Top of Data extract
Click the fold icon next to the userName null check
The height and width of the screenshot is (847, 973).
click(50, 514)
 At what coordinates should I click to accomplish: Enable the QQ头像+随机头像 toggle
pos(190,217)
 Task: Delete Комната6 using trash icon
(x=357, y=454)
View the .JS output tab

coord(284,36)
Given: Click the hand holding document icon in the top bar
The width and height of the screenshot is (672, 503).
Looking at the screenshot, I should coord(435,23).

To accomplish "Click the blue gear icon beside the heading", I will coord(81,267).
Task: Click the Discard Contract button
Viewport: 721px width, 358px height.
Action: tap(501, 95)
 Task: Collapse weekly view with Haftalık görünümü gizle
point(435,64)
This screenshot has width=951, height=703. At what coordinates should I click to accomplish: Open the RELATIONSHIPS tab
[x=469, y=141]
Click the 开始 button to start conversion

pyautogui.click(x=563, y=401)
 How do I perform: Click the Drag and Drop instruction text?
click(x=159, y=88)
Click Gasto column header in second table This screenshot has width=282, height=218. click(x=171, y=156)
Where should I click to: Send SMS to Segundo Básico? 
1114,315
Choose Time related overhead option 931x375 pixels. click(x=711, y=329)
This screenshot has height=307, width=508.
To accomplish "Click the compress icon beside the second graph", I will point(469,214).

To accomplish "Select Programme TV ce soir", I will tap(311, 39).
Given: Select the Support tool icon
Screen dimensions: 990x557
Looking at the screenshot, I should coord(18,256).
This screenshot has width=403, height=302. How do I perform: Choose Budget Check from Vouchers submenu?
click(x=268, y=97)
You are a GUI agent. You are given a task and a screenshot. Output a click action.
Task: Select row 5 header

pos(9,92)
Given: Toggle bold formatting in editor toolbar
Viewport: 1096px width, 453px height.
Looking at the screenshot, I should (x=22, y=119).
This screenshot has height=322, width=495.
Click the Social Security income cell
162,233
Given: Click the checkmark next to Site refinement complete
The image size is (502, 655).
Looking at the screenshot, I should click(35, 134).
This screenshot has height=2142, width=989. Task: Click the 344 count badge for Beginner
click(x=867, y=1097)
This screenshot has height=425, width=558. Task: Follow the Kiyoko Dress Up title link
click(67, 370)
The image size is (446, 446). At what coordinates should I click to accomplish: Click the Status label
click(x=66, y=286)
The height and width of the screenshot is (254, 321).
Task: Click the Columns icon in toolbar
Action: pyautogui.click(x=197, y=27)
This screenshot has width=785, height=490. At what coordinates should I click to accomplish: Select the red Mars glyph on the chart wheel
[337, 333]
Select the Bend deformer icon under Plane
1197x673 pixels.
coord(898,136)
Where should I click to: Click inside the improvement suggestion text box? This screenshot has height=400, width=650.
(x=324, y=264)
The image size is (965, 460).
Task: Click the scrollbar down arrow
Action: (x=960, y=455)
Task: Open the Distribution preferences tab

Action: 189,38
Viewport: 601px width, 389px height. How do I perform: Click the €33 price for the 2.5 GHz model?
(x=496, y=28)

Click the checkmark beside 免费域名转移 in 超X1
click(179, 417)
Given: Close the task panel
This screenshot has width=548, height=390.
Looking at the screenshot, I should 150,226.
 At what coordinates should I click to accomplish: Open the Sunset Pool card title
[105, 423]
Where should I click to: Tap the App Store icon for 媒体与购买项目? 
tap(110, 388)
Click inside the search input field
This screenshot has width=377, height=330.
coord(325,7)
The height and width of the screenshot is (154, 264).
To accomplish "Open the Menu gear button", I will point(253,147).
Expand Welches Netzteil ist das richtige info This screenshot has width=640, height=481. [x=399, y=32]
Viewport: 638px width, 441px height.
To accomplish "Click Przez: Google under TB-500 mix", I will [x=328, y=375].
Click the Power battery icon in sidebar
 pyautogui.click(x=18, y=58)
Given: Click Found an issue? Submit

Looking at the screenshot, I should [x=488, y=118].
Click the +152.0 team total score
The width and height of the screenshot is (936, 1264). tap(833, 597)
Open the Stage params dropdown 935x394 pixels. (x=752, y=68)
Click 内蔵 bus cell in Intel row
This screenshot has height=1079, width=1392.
Bottom of Data extract
An exact reproduction of the listing is required, covering every entry.

Final answer:
Click the fold icon next to the userName null check
The height and width of the screenshot is (847, 973).
click(50, 514)
 At what coordinates should I click to accomplish: Enable the QQ头像+随机头像 toggle
pos(190,217)
 Task: Delete Комната6 using trash icon
(x=357, y=454)
View the .JS output tab

coord(284,36)
Given: Click the hand holding document icon in the top bar
The width and height of the screenshot is (672, 503).
Looking at the screenshot, I should coord(435,23).

To accomplish "Click the blue gear icon beside the heading", I will coord(81,267).
Task: Click the Discard Contract button
Viewport: 721px width, 358px height.
Action: tap(501, 95)
 Task: Collapse weekly view with Haftalık görünümü gizle
point(435,64)
This screenshot has width=951, height=703. At what coordinates should I click to accomplish: Open the RELATIONSHIPS tab
[x=469, y=141]
Click the 开始 button to start conversion

pyautogui.click(x=563, y=401)
 How do I perform: Click the Drag and Drop instruction text?
click(x=159, y=88)
Click Gasto column header in second table This screenshot has width=282, height=218. click(x=171, y=156)
Where should I click to: Send SMS to Segundo Básico? 
1114,315
Choose Time related overhead option 931x375 pixels. click(x=711, y=329)
This screenshot has height=307, width=508.
To accomplish "Click the compress icon beside the second graph", I will point(469,214).

To accomplish "Select Programme TV ce soir", I will tap(311, 39).
Given: Select the Support tool icon
Screen dimensions: 990x557
Looking at the screenshot, I should coord(18,256).
This screenshot has width=403, height=302. How do I perform: Choose Budget Check from Vouchers submenu?
click(x=268, y=97)
You are a GUI agent. You are given a task and a screenshot. Output a click action.
Task: Select row 5 header

pos(9,92)
Given: Toggle bold formatting in editor toolbar
Viewport: 1096px width, 453px height.
Looking at the screenshot, I should (x=22, y=119).
This screenshot has height=322, width=495.
Click the Social Security income cell
162,233
Given: Click the checkmark next to Site refinement complete
The image size is (502, 655).
Looking at the screenshot, I should click(35, 134).
This screenshot has height=2142, width=989. Task: Click the 344 count badge for Beginner
click(x=867, y=1097)
This screenshot has height=425, width=558. Task: Follow the Kiyoko Dress Up title link
click(67, 370)
The image size is (446, 446). At what coordinates should I click to accomplish: Click the Status label
click(x=66, y=286)
The height and width of the screenshot is (254, 321).
Task: Click the Columns icon in toolbar
Action: pyautogui.click(x=197, y=27)
This screenshot has width=785, height=490. At what coordinates should I click to accomplish: Select the red Mars glyph on the chart wheel
[337, 333]
Select the Bend deformer icon under Plane
1197x673 pixels.
coord(898,136)
Where should I click to: Click inside the improvement suggestion text box? This screenshot has height=400, width=650.
(x=324, y=264)
The image size is (965, 460).
Task: Click the scrollbar down arrow
Action: (x=960, y=455)
Task: Open the Distribution preferences tab

Action: 189,38
Viewport: 601px width, 389px height. How do I perform: Click the €33 price for the 2.5 GHz model?
(x=496, y=28)

Click the checkmark beside 免费域名转移 in 超X1
click(179, 417)
Given: Close the task panel
This screenshot has width=548, height=390.
Looking at the screenshot, I should 150,226.
 At what coordinates should I click to accomplish: Open the Sunset Pool card title
[105, 423]
Where should I click to: Tap the App Store icon for 媒体与购买项目? 
tap(110, 388)
Click inside the search input field
This screenshot has width=377, height=330.
coord(325,7)
The height and width of the screenshot is (154, 264).
To accomplish "Open the Menu gear button", I will point(253,147).
Expand Welches Netzteil ist das richtige info This screenshot has width=640, height=481. [x=399, y=32]
Viewport: 638px width, 441px height.
To accomplish "Click Przez: Google under TB-500 mix", I will [x=328, y=375].
Click the Power battery icon in sidebar
 pyautogui.click(x=18, y=58)
Given: Click Found an issue? Submit

Looking at the screenshot, I should [x=488, y=118].
Click the +152.0 team total score
The width and height of the screenshot is (936, 1264). tap(833, 597)
Open the Stage params dropdown 935x394 pixels. (x=752, y=68)
Click 内蔵 bus cell in Intel row
This screenshot has height=1079, width=1392.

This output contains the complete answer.